EXERCISE DESCRIPTION: When responding, copy every record below exactly as it appears.

Items from a data source
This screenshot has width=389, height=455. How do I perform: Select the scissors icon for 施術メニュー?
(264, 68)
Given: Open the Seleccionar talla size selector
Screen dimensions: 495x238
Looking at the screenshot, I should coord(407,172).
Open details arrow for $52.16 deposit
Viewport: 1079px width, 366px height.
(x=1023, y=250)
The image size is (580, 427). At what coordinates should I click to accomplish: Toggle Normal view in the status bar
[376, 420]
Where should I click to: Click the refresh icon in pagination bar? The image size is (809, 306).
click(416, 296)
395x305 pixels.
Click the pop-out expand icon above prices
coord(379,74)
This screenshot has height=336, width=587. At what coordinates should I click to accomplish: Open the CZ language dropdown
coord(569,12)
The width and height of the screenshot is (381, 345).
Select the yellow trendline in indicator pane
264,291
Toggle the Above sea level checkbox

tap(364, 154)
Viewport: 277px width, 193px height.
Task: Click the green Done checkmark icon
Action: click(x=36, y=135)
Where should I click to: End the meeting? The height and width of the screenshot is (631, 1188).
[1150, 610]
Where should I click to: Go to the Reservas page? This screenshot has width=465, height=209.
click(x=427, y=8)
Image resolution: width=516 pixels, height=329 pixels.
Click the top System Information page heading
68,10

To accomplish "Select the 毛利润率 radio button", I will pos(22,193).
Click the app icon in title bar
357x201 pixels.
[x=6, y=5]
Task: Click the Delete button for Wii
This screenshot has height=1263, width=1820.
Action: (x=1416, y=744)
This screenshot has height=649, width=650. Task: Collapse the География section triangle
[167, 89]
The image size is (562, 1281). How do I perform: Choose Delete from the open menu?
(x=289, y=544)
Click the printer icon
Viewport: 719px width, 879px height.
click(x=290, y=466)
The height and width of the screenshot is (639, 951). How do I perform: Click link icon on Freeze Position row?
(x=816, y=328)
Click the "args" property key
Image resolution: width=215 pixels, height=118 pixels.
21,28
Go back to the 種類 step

EXERCISE OUTPUT:
This screenshot has width=389, height=455. How do I perform: Select the scissors icon for 施術メニュー?
(264, 68)
Given: Open the Seleccionar talla size selector
Screen dimensions: 495x238
Looking at the screenshot, I should coord(407,172).
Open details arrow for $52.16 deposit
Viewport: 1079px width, 366px height.
(x=1023, y=250)
The image size is (580, 427). At what coordinates should I click to accomplish: Toggle Normal view in the status bar
[376, 420]
Where should I click to: Click the refresh icon in pagination bar? The image size is (809, 306).
click(416, 296)
395x305 pixels.
Click the pop-out expand icon above prices
coord(379,74)
This screenshot has height=336, width=587. At what coordinates should I click to accomplish: Open the CZ language dropdown
coord(569,12)
The width and height of the screenshot is (381, 345).
Select the yellow trendline in indicator pane
264,291
Toggle the Above sea level checkbox

tap(364, 154)
Viewport: 277px width, 193px height.
Task: Click the green Done checkmark icon
Action: click(x=36, y=135)
Where should I click to: End the meeting? The height and width of the screenshot is (631, 1188).
[1150, 610]
Where should I click to: Go to the Reservas page? This screenshot has width=465, height=209.
click(x=427, y=8)
Image resolution: width=516 pixels, height=329 pixels.
Click the top System Information page heading
68,10

To accomplish "Select the 毛利润率 radio button", I will pos(22,193).
Click the app icon in title bar
357x201 pixels.
[x=6, y=5]
Task: Click the Delete button for Wii
This screenshot has height=1263, width=1820.
Action: (x=1416, y=744)
This screenshot has height=649, width=650. Task: Collapse the География section triangle
[167, 89]
The image size is (562, 1281). How do I perform: Choose Delete from the open menu?
(x=289, y=544)
Click the printer icon
Viewport: 719px width, 879px height.
click(x=290, y=466)
The height and width of the screenshot is (639, 951). How do I perform: Click link icon on Freeze Position row?
(x=816, y=328)
Click the "args" property key
Image resolution: width=215 pixels, height=118 pixels.
21,28
Go back to the 種類 step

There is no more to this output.